## EXTRACTED DATA
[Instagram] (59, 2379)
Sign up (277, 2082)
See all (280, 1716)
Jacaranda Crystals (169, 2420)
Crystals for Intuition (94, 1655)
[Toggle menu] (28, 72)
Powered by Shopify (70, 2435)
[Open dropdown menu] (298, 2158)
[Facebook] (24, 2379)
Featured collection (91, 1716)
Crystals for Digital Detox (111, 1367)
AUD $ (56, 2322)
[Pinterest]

* * *

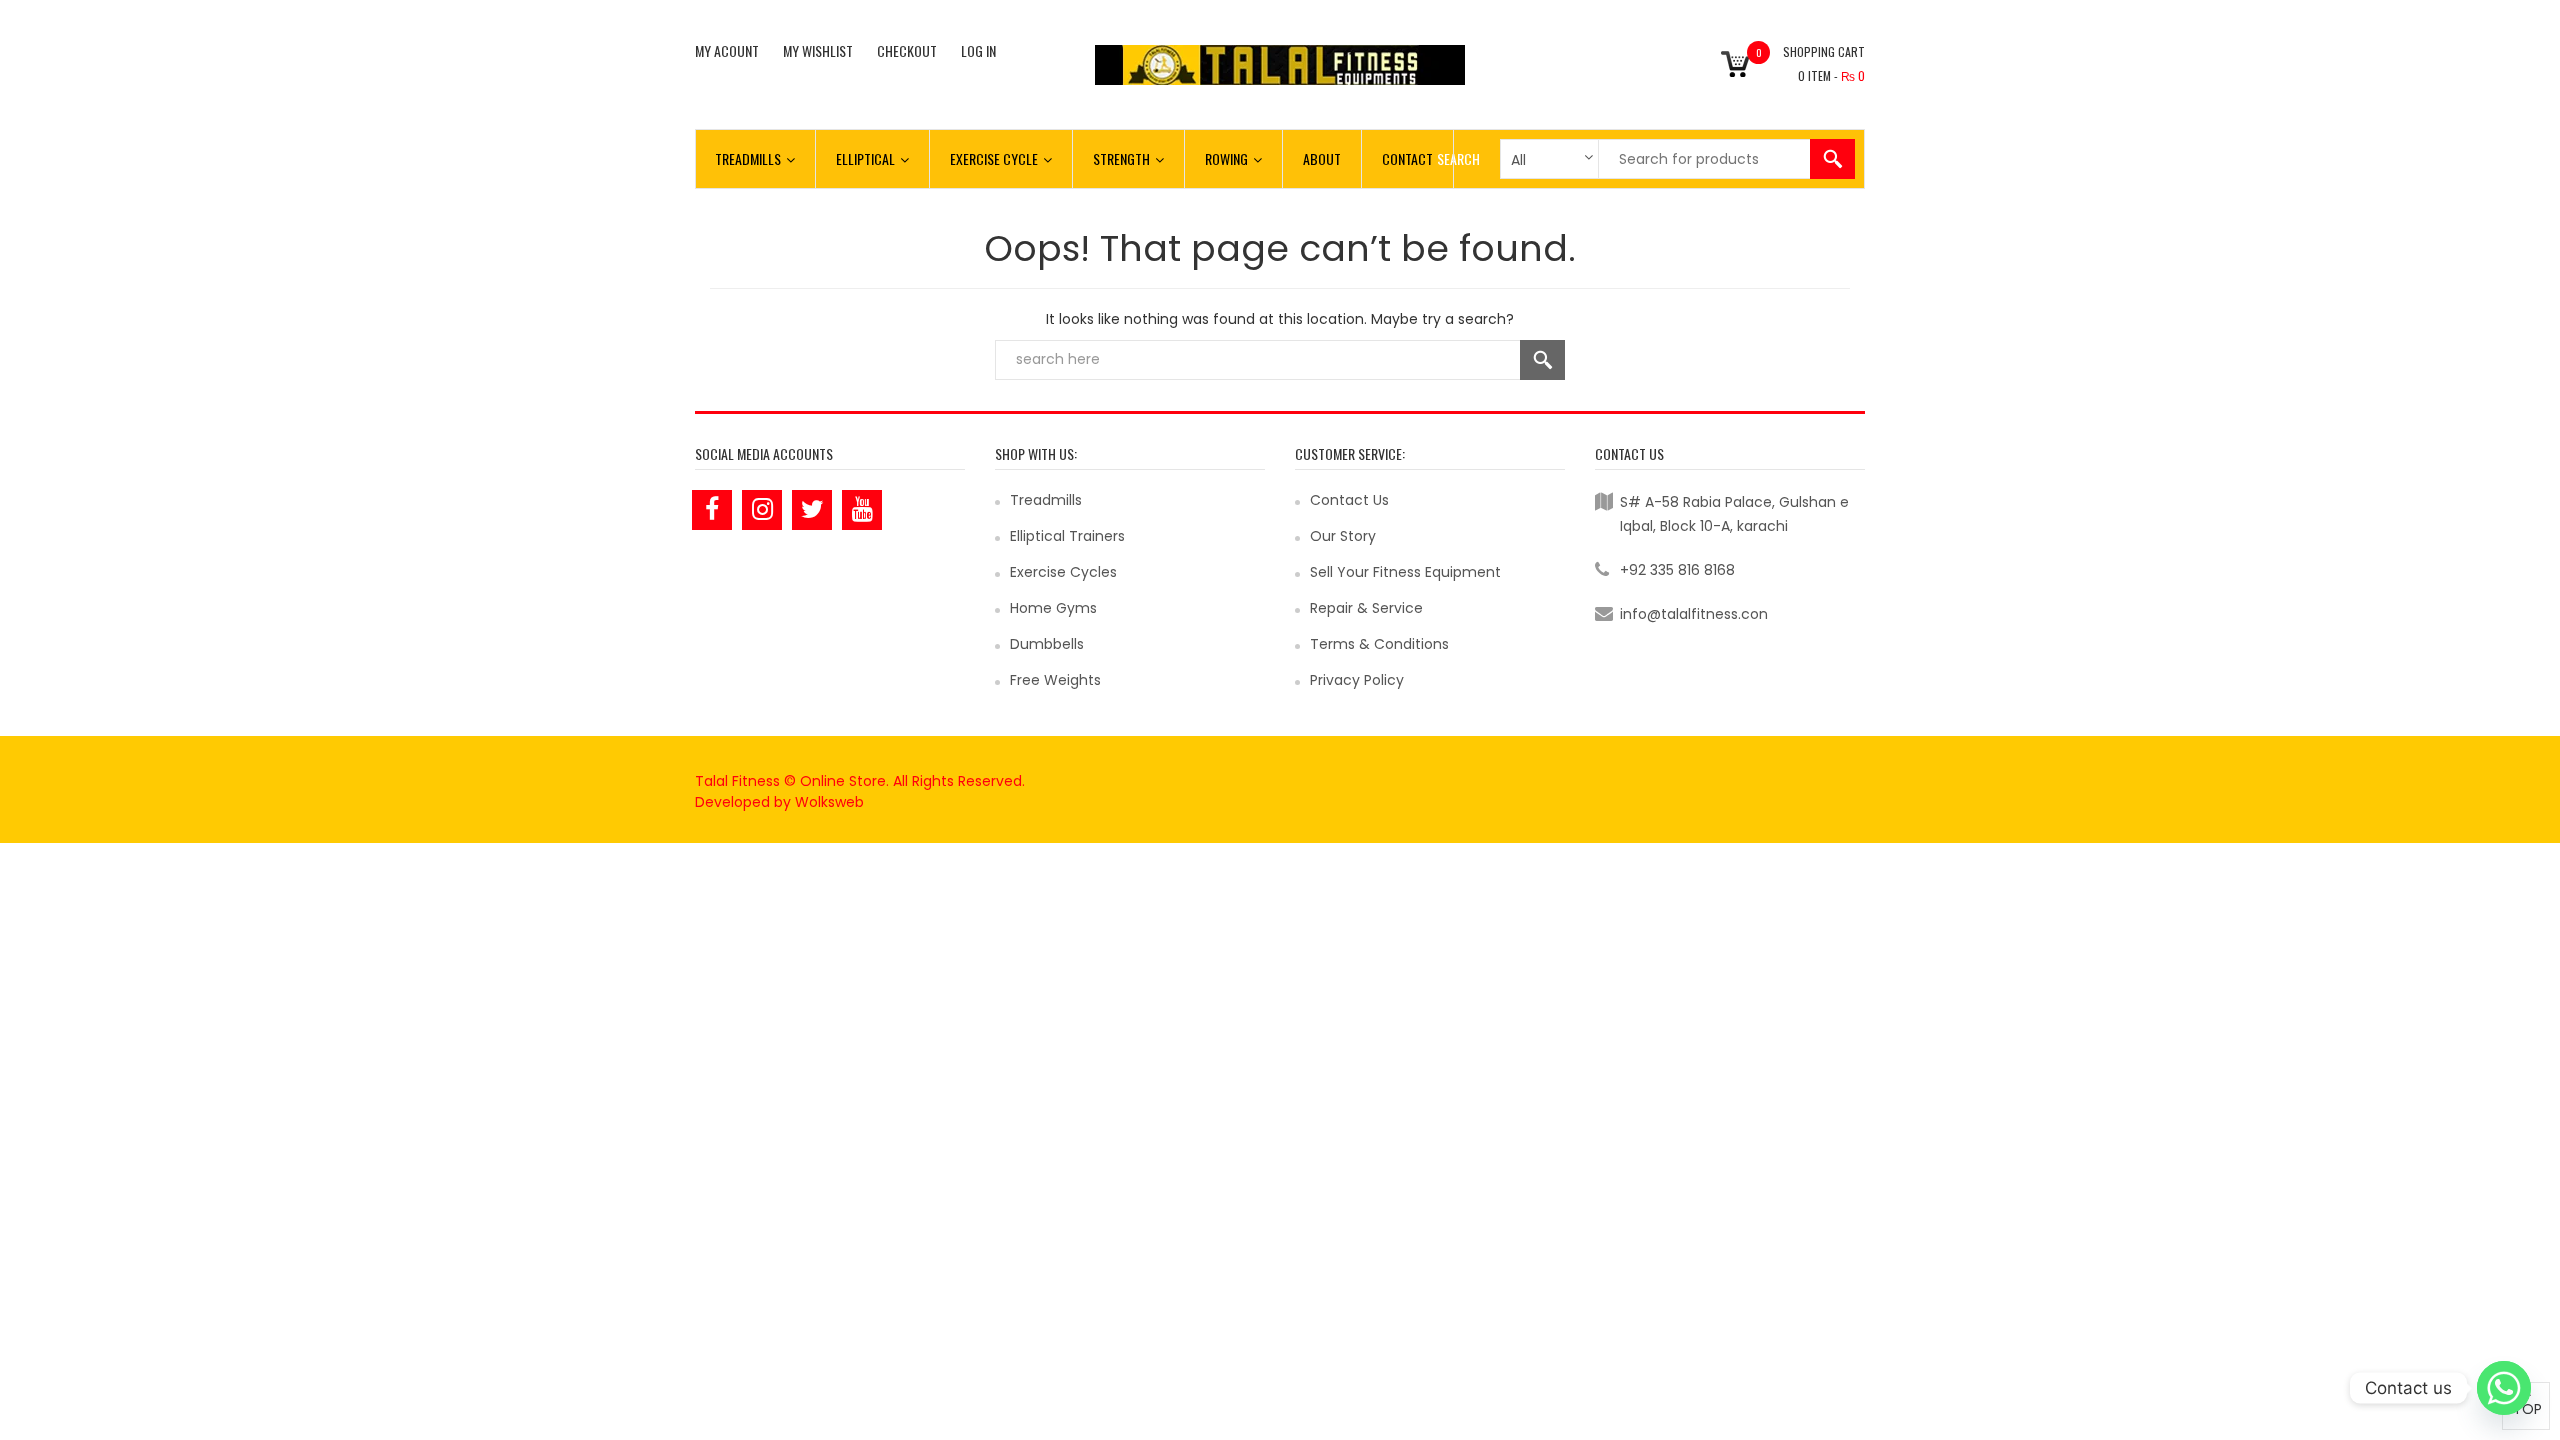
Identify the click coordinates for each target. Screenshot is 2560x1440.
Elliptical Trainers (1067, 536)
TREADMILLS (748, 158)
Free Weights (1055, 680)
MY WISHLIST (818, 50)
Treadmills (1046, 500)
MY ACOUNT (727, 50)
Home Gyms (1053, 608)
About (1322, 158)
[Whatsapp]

## ASSIGNED TASK
Return every line holding the word "Crystals" from the records.

## EXERCISE ANSWER
Jacaranda Crystals (169, 2420)
Crystals for Intuition (94, 1655)
Crystals for Digital Detox (111, 1367)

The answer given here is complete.